We watched sev­er­al hours of TV, and then we start­ed to get ready for bed.

“Just a warn­ing,” Nicole said, “we’re not get­ting naked tonight.”

“That’s fine,” I said. It wasn’t a shock. I’d al­ready sur­mised as much.

We crawled in­to her bed together.

“In the morn­ing,” she said, pat­ting me on the lap. “I’ll be ready for you in the morning.”

“Can you turn out the light?” Nicole asked.

The old Ma­son­ic Tem­ple was wired strange­ly, and the on­ly light switch in the apart­ment sent elec­tric­i­ty surg­ing through a se­ries of halo­gen bulbs that lined the high ceil­ings of the en­tire floor, so that sud­den­ly every­one in the apart­ment would find them­selves sub­merged be­neath that in­tense tube-light glow.

Nicole had cho­sen to il­lu­mi­nate her room via strips of LED lights plugged in­to a sock­et by the tele­vi­sion.
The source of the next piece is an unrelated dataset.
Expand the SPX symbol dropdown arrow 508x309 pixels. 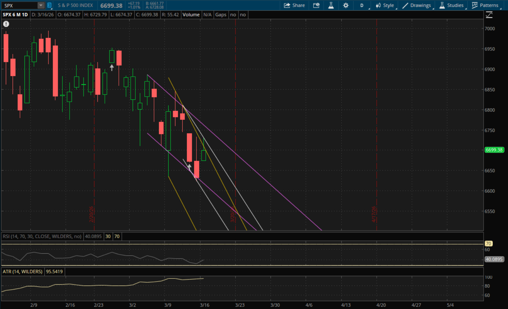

I arose, trudged the twen­ty feet or so across the breadth of her bed­room, and I un­plugged the light. I walked back to bed in the dark.

“Thank you,” she said.

“No prob­lem.”

“You could pet me if you want­ed to,” she said.

I rubbed Nicole’s body — first hard, knead­ing a bit, and then soft, with just the tips of my fin­gers — un­til she fell asleep. And then I lay there think­ing about the wait­ress at Olé’s. And then I just thought pleas­ant thoughts about the morn­ing in general.

One of the kit­ties jumped on­to the bed, and bur­rowed in­to the canyon that formed be­tween Nicole’s body and my own. She was dis­com­fort­ing me, but I chose not to move her. And then I was just lis­ten­ing to Nicole’s breath as she slept, and I re­al­ized that I could hear the kit­ty breath­ing, too.

And, al­so, my own breath.

We didn’t know each oth­er well, and we nev­er would, for love is so fleet­ing. But at the mo­ment it was fierce, and I would have rid­den the bus all night long to take care of my love.